After re-reading The Transit of Venus it is always surprising to re-remember it was published in 1980, as it reads, thanks to its reserved tone and its formal dialogue, like a novel written much earlier. Perhaps the 1950s. Hazzard’s The Great Fire, published in 2003, had a similar feel to it. Like The Transit of Venus, it harks back to World War II and echoes similar sentiments of restraint and order.

The writer Michael Specktor, who worked for some time on a screenplay for The Transit of Venus, described the ethos of the novel as a ‘willingness to destroy its own hope’. This is reflected in the sense of control Hazzard brings to her writing. There is little that is confessional in what Hazzard creates; her characters rarely give in to emotions, and when they do, they usually suffer the consequences. As does, perversely, the reader. When Ted Tice’s love is finally reciprocated, when his hopes are finally realised, he soon learns he has given in to something that has little future. By forewarning the reader of Tice’s death by suicide at beginning of the novel, Hazzard also manages to thwart any hope the reader might have for a happy ending.

Events happen in Hazzard’s novels, but it is rare for us to be given much detail about what the characters think of these events.

You could see the two sisters had passed through some unequivocal experience, which … had formed and indissolubly bound them.

Hazzard later reveals what the unequivocal experience was – the drowning of Caroline and Grace Bell’s parents – and the result, that they are now ‘indissolubly bound’. But what happens between them, what each of them thinks about the experience, is rarely elaborated. Although when it is, the impact is perhaps greater than anything an author who tells all can deliver.

At a distance a door opened, and Professor Sefton Thrale called, ‘Charmian?’ And Caroline Bell could not know why that simple fact could bring her close to tears.

It was a state of mind. Or was it because she had stood long ago in a darkened room, a little girl of six years old, and looked in a long mirror cool as water. And, a door opening, had heard her father’s voice calling ‘Marian?’ – which was her mother’s name.

Mostly the lives of Hazzard’s characters are changed by events, but they seem to segue seamlessly into their new orbits, although never without consequences. It is this distancing from the tragic, from life, which can be confusing at first, but ultimately it is this distancing that is so thought provoking and sometimes so shocking in Hazzard’s fiction. When Caroline Bell speaks her lover’s name and weeps out loud without covering her face, the reader is witness to a horrible moment of raw emotion. It seems so out of place – and out of character – the reader might have to go back to that page to remind themselves that it really happened at all.

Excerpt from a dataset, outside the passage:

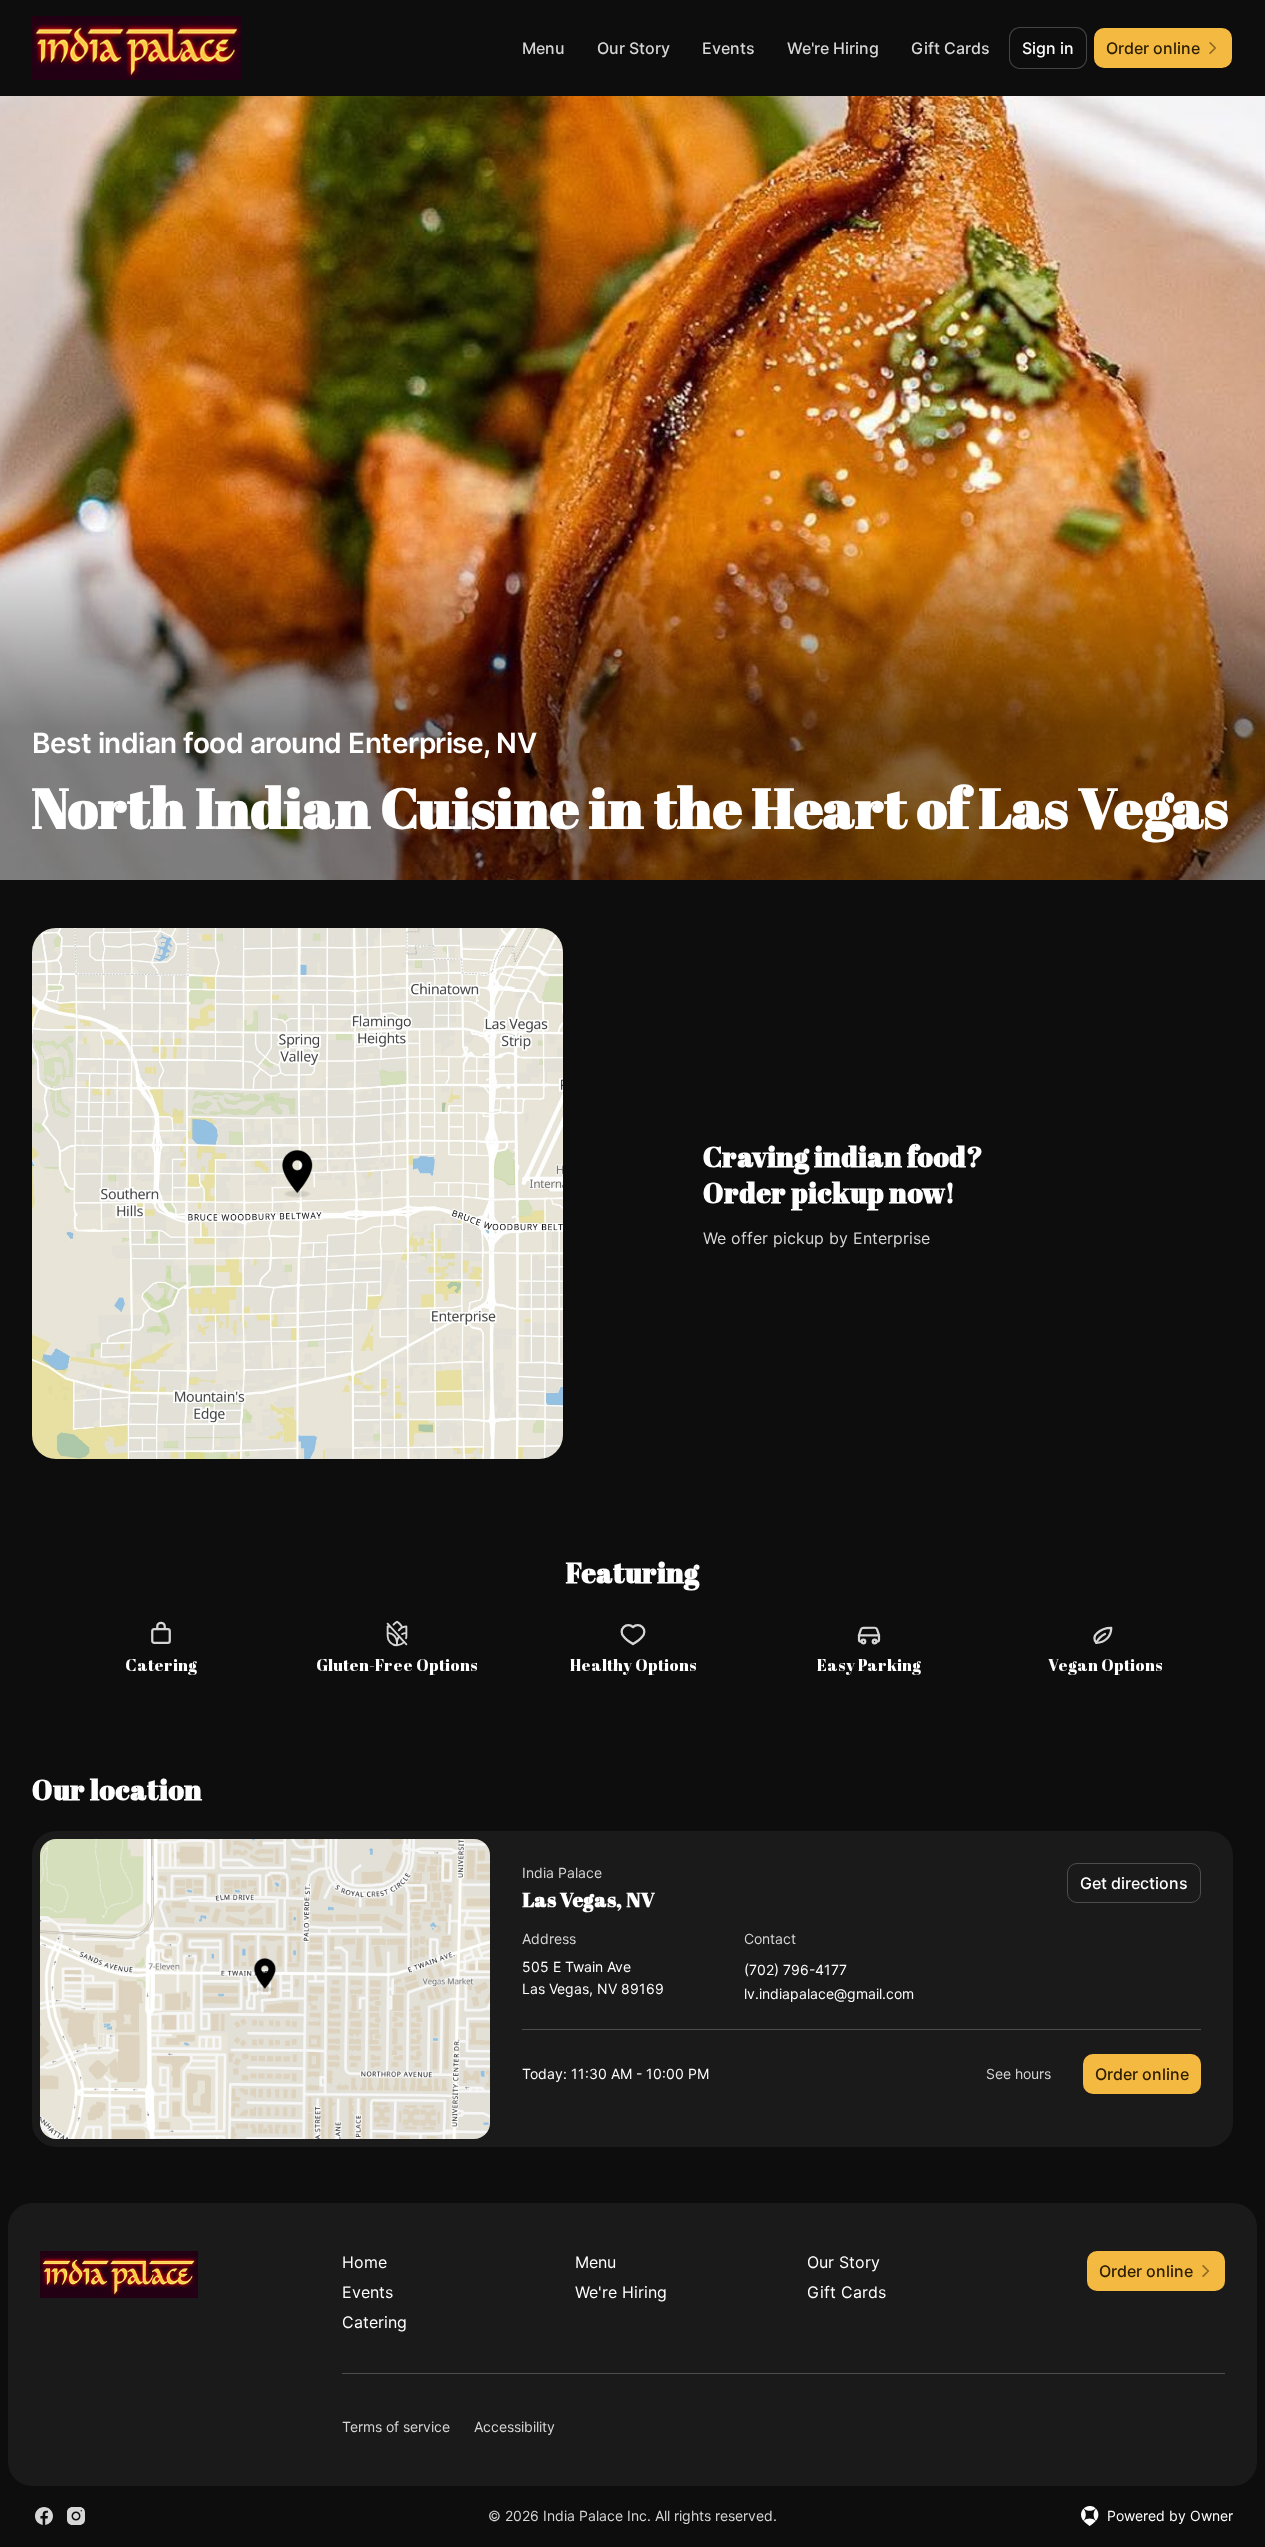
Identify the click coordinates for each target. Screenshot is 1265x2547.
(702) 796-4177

Ultimately Shirley Hazzard’s The Transit of Venus is not a love story but a story of love. It is clear from the beginning of the novel that this story is not about innocent love, nor will it have a happy ending. Throughout it is an underlying sense of tragedy. Caroline and Grace Bell’s parents drown in the sinking of the Benbow in Sydney Harbour, the same harbour they (and Shirley Hazzard, incidentally) have grown up alongside. Hazzard often suggests, mostly through Caroline Bell’s musings, that all people have their Benbow, an event that throws their lives off course and irrevocably changes them. Caroline turns out to be Ted Tice’s Benbow. Hazzard writes a deep analysis of love from the perspective of all her characters, and while The Transit of Venus is the story of Caroline and Grace Bell, the reader is always aware of the tragedy of Ted Tice.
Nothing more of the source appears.